══ DATA TO PROCESS
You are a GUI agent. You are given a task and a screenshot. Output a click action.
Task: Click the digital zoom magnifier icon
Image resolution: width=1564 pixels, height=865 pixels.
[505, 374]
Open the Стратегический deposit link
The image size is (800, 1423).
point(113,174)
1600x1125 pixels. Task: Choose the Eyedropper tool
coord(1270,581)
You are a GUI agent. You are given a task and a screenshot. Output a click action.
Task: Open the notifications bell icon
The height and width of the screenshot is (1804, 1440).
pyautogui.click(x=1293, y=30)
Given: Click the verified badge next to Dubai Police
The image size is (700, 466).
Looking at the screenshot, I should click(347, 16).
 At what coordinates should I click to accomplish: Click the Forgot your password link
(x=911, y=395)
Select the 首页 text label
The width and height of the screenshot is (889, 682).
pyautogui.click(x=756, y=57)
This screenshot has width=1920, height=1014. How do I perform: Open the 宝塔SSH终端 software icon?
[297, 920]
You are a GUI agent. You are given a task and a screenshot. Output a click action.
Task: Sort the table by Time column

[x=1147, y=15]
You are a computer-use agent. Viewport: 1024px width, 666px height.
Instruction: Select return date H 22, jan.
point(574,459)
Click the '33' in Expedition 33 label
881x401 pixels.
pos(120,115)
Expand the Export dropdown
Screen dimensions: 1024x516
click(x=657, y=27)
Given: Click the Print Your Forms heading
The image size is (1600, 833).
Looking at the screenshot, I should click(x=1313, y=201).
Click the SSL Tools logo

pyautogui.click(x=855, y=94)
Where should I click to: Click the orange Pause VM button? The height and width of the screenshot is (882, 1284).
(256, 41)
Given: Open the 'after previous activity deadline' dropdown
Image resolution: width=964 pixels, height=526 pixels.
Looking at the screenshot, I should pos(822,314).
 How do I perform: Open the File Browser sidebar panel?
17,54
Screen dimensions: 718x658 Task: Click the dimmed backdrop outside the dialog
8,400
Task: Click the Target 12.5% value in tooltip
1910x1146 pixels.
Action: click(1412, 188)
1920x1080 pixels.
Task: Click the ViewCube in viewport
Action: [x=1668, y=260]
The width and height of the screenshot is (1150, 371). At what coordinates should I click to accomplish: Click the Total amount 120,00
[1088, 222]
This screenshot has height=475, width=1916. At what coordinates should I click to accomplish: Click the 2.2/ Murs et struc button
════
TASK DETAILS >>
Retyping every entry exactly is the whole of the task.

REPLY TO THE TASK >>
You are a GUI agent. You are given a task and a screenshot. Output a click action.
Task: Click the digital zoom magnifier icon
Image resolution: width=1564 pixels, height=865 pixels.
[505, 374]
Open the Стратегический deposit link
The image size is (800, 1423).
point(113,174)
1600x1125 pixels. Task: Choose the Eyedropper tool
coord(1270,581)
You are a GUI agent. You are given a task and a screenshot. Output a click action.
Task: Open the notifications bell icon
The height and width of the screenshot is (1804, 1440).
pyautogui.click(x=1293, y=30)
Given: Click the verified badge next to Dubai Police
The image size is (700, 466).
Looking at the screenshot, I should click(347, 16).
 At what coordinates should I click to accomplish: Click the Forgot your password link
(x=911, y=395)
Select the 首页 text label
The width and height of the screenshot is (889, 682).
pyautogui.click(x=756, y=57)
This screenshot has width=1920, height=1014. How do I perform: Open the 宝塔SSH终端 software icon?
[297, 920]
You are a GUI agent. You are given a task and a screenshot. Output a click action.
Task: Sort the table by Time column

[x=1147, y=15]
You are a computer-use agent. Viewport: 1024px width, 666px height.
Instruction: Select return date H 22, jan.
point(574,459)
Click the '33' in Expedition 33 label
881x401 pixels.
pos(120,115)
Expand the Export dropdown
Screen dimensions: 1024x516
click(x=657, y=27)
Given: Click the Print Your Forms heading
The image size is (1600, 833).
Looking at the screenshot, I should click(x=1313, y=201).
Click the SSL Tools logo

pyautogui.click(x=855, y=94)
Where should I click to: Click the orange Pause VM button? The height and width of the screenshot is (882, 1284).
(256, 41)
Given: Open the 'after previous activity deadline' dropdown
Image resolution: width=964 pixels, height=526 pixels.
Looking at the screenshot, I should pos(822,314).
 How do I perform: Open the File Browser sidebar panel?
17,54
Screen dimensions: 718x658 Task: Click the dimmed backdrop outside the dialog
8,400
Task: Click the Target 12.5% value in tooltip
1910x1146 pixels.
Action: click(1412, 188)
1920x1080 pixels.
Task: Click the ViewCube in viewport
Action: [x=1668, y=260]
The width and height of the screenshot is (1150, 371). At what coordinates should I click to accomplish: Click the Total amount 120,00
[1088, 222]
This screenshot has height=475, width=1916. At what coordinates should I click to accomplish: Click the 2.2/ Murs et struc button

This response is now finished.